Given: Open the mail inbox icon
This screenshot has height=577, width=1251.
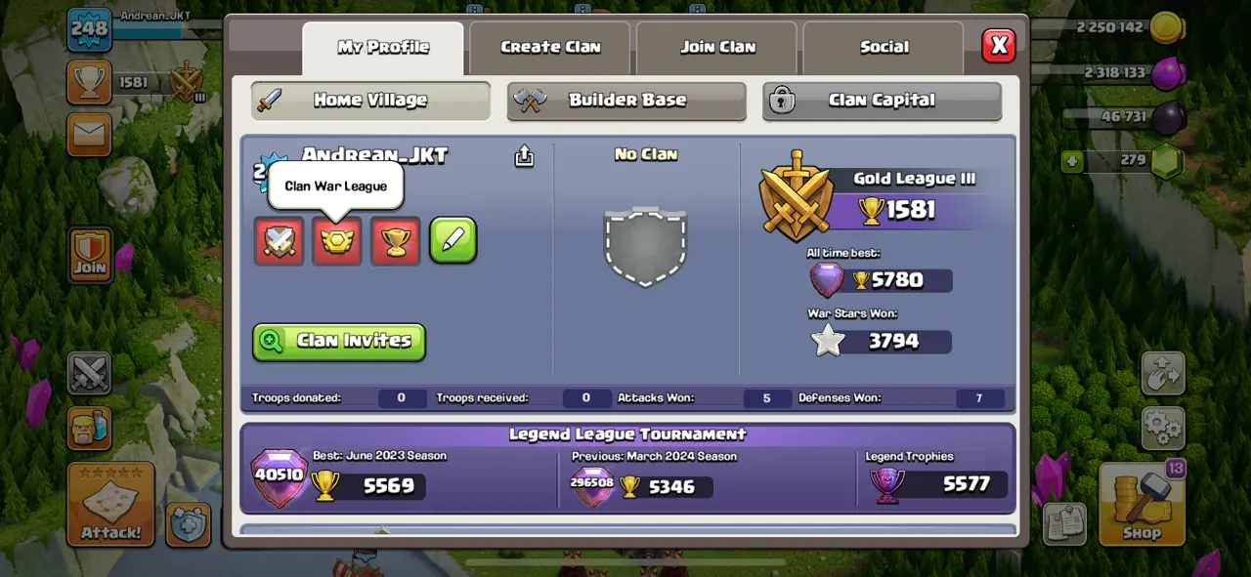Looking at the screenshot, I should pyautogui.click(x=89, y=135).
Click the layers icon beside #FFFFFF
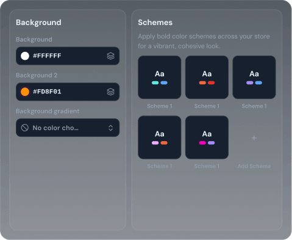This screenshot has width=292, height=240. coord(111,56)
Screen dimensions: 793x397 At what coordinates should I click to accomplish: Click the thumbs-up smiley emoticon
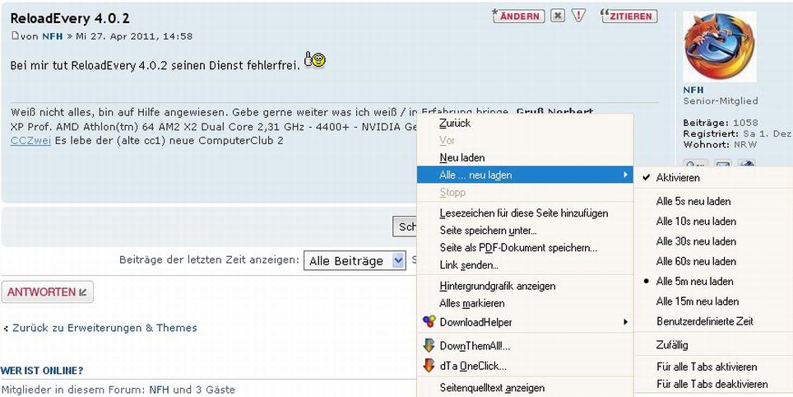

++++++

**Work request**
Could you print the listing above exactly, without the pictures?

**Solution to this problem**
Given: Open the mail inbox icon
This screenshot has height=577, width=1251.
Looking at the screenshot, I should pyautogui.click(x=89, y=135).
Click the layers icon beside #FFFFFF
This screenshot has width=292, height=240. coord(111,56)
Screen dimensions: 793x397 At what coordinates should I click to accomplish: Click the thumbs-up smiley emoticon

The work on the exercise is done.